Member of parliament Subramanian Swamy, who is part of the ruling party, said he "certainly wanted him out" and had told Modi as much. "His audience was essentially Western, and his audience in India was transplanted Westernized society," he said, according to The New York Times. "People used to come in delegations to my house to urge me to do something about it." He thinks Indian industrialists will be rubbing their hands with glee. 

Rajan's departure strikes a blow to those who would like to see a notoriously bureaucratic country shed some of its infamous red tape. When he took office in September 2013, Rajan said he didn't expect to get a lot of Facebook "likes" for his steps to shake up the Indian economy.

Labor-market reforms and scrapping bottlenecks on building much-needed infrastructure, especially in power generation, are top of the list. Sadly, India has shown little interest in containing greenhouse gases, so that will normally involve coal-fired plants, meaning its 5.8% share of global greenhouse-gas emissions is only set to climb. 

None of the candidates to succeed him carry the same weighty reputation as Rajan. A few former RBI deputy governors, finance secretaries and economic advisers are in the running -- stablishment players that may show little of Rajan's fire for change.

India gets far fewer headlines than its fellow Asia heavyweight, China. Yet at 7.5% for this year and next, according to projections from the IMF, its growth is running a full percentage point higher than the Middle Kingdom. It also happens to be the best rate of growth in the world for a major economy -- only Bhutan and Burma outstrip it.

Indian markets shook off the shock of the central-banker's resignation, although investors will likely remain jittery until the replacement is named. The iShares India ETF (HK:2836) gained 1.1% in Hong Kong trade on Monday, while its counterpart in Singapore, the iShares MSCI India Index ETF (SGX:I98) rose 1.0%. Similarly, the Sensex, the main index of Indian stocks, was up 0.9% in late-afternoon trade.

Rajan was dubbed a "rock-star economist" in the press. More than one observer joked he had put the "sex" back in the Sensex after taking office and arresting the rupee's freefall. 

U.S investors can play the Indian market via listings such as the iShares MSCI India ETF (INDA) or the WisdomTree India Earnings Fund (EPI). There are even esoteric products such as the VanEck Vectors India Small-Cap Index ETF (SCIF) or, if you want to go all in, the Direxion Daily India Bull 3x Shares ETF (INDL).

It is the Indian currency that has suffered most as a result of Rajan's resignation. It fell 0.9% when trading began on Monday, exacerbating its massive slide since May 2014, although it cut that loss to 0.6% in the Asian afternoon. The rupee lost 20% in the year before Rajan took office. It is the worst performing Asian currency at a time that emerging currencies have been hammered.

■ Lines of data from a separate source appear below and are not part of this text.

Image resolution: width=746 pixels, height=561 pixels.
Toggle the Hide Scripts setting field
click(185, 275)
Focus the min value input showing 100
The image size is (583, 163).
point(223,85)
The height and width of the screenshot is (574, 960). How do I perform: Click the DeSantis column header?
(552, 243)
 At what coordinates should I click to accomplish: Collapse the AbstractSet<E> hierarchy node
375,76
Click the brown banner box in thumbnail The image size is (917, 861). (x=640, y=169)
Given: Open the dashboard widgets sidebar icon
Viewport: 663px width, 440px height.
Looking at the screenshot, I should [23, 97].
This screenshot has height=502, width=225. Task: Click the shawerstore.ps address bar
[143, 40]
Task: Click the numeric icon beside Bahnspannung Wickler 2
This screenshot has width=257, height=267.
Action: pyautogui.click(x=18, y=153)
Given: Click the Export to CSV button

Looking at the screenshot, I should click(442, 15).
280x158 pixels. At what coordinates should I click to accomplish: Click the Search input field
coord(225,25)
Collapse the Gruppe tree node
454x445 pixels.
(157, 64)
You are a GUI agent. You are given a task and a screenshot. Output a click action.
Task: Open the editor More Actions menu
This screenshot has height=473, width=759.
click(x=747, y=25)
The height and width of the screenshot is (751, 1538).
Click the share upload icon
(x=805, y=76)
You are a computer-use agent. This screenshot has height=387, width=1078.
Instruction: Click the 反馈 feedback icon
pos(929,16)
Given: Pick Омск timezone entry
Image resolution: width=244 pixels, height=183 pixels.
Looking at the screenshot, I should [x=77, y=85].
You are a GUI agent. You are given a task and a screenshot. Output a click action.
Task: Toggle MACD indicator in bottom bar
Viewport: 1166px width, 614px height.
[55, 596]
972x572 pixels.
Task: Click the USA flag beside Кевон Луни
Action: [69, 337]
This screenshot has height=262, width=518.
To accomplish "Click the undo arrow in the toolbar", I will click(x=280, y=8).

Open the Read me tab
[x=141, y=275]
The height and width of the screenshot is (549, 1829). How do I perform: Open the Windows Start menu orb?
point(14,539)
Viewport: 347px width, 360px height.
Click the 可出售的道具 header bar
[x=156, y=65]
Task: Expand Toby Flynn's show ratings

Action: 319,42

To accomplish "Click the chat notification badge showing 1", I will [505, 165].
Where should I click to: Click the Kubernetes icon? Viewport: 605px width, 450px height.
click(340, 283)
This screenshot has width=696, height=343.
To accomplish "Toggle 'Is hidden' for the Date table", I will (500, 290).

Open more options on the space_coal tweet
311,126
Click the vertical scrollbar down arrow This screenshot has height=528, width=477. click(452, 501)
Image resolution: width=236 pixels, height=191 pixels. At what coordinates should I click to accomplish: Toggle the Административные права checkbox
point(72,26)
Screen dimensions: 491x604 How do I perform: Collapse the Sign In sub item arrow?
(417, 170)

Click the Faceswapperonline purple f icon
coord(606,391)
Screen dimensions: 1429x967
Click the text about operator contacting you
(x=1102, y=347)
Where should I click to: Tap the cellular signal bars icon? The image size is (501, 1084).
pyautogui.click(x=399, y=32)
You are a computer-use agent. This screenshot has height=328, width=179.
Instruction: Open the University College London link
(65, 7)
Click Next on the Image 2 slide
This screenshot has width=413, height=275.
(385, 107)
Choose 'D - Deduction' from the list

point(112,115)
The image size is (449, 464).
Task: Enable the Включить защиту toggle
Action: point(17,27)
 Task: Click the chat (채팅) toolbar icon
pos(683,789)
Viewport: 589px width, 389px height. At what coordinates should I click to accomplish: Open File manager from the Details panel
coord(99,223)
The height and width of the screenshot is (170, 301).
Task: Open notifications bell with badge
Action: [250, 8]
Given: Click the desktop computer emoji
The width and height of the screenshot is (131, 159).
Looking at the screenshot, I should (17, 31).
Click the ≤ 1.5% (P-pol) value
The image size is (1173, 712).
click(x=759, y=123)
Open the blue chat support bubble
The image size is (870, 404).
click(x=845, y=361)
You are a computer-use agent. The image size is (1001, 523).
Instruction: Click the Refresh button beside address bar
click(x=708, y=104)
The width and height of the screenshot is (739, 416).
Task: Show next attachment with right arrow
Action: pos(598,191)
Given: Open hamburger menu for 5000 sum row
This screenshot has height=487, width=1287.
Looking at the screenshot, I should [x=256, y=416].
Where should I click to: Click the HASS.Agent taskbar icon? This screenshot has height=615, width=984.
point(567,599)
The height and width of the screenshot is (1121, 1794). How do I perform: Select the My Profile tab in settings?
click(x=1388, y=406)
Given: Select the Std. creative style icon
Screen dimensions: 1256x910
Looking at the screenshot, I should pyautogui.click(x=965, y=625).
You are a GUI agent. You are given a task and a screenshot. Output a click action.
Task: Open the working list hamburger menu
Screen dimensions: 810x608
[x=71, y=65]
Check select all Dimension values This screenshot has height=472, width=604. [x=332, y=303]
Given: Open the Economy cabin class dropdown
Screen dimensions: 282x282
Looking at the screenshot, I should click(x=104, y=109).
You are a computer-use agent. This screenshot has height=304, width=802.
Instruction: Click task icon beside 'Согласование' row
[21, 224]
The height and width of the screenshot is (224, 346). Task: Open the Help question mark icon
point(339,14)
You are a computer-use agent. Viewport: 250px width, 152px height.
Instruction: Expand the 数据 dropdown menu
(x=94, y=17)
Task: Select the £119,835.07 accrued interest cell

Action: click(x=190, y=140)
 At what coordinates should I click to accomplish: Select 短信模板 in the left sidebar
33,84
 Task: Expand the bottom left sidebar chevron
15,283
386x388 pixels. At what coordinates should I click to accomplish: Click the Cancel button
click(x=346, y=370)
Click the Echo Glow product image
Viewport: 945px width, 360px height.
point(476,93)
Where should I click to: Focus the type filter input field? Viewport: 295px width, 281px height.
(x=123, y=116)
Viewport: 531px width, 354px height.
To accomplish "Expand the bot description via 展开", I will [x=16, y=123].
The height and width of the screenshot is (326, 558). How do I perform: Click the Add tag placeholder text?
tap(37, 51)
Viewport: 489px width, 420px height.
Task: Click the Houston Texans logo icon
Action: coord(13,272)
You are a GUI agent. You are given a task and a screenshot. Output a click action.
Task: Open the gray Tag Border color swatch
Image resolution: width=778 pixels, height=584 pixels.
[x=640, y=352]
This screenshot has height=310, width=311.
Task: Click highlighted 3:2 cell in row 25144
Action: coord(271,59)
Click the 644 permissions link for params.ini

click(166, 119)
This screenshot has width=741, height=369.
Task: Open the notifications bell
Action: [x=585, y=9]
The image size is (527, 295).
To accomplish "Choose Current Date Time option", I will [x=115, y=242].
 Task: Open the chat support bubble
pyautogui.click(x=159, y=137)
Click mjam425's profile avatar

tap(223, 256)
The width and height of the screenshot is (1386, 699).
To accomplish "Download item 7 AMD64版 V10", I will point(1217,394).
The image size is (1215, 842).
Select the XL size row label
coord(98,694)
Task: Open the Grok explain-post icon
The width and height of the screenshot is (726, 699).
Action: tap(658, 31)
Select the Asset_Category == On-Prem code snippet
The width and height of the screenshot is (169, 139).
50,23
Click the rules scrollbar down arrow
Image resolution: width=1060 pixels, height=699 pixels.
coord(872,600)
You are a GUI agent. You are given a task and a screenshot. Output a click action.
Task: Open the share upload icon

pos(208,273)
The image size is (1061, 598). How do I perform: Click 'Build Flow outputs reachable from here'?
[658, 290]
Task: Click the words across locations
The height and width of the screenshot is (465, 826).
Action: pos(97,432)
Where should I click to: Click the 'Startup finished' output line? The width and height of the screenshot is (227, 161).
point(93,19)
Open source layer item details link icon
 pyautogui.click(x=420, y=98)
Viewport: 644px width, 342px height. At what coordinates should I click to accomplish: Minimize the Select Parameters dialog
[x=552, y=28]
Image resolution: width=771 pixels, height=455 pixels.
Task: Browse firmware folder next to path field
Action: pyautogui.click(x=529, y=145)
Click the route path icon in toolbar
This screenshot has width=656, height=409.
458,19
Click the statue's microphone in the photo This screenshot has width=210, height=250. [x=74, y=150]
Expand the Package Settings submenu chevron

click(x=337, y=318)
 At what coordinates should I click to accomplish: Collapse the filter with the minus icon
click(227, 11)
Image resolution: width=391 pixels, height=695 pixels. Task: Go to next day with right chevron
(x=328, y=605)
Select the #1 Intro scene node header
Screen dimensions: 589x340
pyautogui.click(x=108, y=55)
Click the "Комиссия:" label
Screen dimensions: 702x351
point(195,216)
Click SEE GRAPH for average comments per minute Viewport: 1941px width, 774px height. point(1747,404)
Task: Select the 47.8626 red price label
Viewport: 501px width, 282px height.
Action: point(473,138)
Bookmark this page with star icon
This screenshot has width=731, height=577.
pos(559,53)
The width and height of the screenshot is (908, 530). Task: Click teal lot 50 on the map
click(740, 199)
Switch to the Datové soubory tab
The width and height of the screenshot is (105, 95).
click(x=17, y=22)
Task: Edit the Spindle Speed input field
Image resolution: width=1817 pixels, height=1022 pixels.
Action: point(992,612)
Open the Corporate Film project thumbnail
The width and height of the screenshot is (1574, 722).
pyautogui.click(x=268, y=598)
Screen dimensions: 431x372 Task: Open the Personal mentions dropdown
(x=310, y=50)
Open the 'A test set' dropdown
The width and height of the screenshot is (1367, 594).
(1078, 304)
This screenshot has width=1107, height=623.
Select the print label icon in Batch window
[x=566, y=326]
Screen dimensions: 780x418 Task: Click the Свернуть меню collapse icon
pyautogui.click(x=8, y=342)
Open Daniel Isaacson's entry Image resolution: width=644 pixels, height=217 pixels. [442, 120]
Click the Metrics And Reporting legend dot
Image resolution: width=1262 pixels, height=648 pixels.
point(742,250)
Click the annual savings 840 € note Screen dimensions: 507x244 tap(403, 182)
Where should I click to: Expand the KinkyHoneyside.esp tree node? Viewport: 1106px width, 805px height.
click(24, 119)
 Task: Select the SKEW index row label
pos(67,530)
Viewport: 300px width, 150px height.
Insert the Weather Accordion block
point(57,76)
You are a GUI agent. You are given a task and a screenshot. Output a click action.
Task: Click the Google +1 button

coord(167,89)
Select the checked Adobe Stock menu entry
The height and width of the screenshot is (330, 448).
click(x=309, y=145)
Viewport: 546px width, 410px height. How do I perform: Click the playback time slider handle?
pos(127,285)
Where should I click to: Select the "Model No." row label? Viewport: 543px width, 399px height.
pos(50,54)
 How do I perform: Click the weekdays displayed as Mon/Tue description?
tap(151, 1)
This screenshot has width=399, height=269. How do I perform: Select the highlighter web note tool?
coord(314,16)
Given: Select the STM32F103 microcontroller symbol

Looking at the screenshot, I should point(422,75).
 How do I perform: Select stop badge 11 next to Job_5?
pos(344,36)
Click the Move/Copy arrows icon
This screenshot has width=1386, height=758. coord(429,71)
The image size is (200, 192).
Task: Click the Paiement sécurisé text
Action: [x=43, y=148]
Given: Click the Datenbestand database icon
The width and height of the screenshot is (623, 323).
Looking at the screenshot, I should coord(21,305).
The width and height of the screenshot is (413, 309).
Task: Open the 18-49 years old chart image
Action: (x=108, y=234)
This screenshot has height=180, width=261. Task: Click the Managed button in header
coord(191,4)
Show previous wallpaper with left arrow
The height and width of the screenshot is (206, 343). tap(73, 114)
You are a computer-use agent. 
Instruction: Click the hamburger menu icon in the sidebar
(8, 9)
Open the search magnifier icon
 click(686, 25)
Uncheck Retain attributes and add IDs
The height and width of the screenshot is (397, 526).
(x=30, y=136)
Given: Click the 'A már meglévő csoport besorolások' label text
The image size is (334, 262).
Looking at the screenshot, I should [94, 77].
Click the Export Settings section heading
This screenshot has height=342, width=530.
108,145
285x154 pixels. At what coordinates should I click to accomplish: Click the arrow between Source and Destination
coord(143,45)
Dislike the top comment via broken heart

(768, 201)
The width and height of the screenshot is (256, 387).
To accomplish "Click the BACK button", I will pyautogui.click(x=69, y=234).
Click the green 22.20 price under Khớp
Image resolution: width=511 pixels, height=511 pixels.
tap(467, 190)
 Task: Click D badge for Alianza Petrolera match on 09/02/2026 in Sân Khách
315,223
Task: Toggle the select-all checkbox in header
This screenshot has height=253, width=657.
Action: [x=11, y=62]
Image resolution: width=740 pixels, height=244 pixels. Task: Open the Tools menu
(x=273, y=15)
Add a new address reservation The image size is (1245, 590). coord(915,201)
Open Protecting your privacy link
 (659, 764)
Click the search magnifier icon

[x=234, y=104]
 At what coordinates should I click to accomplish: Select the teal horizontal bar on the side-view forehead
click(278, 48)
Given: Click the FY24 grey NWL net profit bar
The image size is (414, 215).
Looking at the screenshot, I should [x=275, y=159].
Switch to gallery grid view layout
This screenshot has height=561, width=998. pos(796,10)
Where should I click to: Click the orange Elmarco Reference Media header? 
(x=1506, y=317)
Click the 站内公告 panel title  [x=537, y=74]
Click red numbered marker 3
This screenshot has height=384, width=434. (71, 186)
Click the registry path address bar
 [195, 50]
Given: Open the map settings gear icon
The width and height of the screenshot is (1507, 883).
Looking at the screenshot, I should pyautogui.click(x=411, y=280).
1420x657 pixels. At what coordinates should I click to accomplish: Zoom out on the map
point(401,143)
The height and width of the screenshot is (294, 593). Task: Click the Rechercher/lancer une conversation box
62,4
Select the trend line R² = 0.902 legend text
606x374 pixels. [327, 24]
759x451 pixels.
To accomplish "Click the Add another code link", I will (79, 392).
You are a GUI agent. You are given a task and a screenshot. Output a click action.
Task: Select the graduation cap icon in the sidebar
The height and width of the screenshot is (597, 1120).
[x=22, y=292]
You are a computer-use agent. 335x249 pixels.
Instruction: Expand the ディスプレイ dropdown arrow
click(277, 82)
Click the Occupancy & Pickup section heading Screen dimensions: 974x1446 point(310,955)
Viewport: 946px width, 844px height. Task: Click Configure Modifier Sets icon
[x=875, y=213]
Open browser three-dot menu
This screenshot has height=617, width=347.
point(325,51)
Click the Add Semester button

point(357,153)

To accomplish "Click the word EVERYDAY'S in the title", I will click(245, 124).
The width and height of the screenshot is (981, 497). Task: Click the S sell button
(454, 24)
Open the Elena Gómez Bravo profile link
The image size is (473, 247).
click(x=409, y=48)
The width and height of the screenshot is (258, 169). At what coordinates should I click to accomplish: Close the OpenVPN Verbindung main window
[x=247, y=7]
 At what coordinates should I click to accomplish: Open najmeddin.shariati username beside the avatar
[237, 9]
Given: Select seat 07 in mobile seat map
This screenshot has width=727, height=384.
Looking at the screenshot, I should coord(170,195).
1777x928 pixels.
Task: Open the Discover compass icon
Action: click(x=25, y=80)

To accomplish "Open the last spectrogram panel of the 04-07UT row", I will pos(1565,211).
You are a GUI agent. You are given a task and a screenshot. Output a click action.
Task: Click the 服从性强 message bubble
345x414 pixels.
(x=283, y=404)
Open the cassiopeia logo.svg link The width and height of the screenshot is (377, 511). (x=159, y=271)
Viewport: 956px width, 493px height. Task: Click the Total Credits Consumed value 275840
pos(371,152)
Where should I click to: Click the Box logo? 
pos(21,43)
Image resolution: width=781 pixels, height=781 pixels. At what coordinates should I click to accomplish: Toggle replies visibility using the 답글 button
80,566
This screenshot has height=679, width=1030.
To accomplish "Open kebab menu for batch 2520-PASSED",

Under Rajan, the rupee lost only 5% against the U.S. dollar, impressive given the strength of the greenback. Nomura expects the rupee to underperform Asian currencies temporarily. But if a credible successor is appointed quickly, the rupee would then rally and give a good reason to go long the currency. Worth watching. 

The currency gives plenty of reason to steer clear of Indian equities, unless accessing them through a currency-hedged product. But with India's fast pace of growth, the rupee should eventually come under control and even change direction.

Having posted inflation of around 10% in the years immediately after the global financial crisis, India has brought it down to 5.3% under Rajan, in line with its historical average. The pressure to curb inflation should continue. "We do not believe monetary policy can turn a blind eye to inflation, irrespective of who the RBI governor is," Nomura's economics and currencies analysts wrote in a note on the transition. 

In announcing his departure, Rajan cited as his key accomplishments the move to inflation targeting, the stabilization of the currency, and an increase in foreign-currency reserves. He forced Indian banks to recognize their bad debts, which didn't go down well with bankers but will be positive for the sector in the long term.

While there's little that will likely hit India's growth in the near term, it is now an open question as to whether the world's largest democracy will swallow the bitter medicine that its economy needs to get better for good.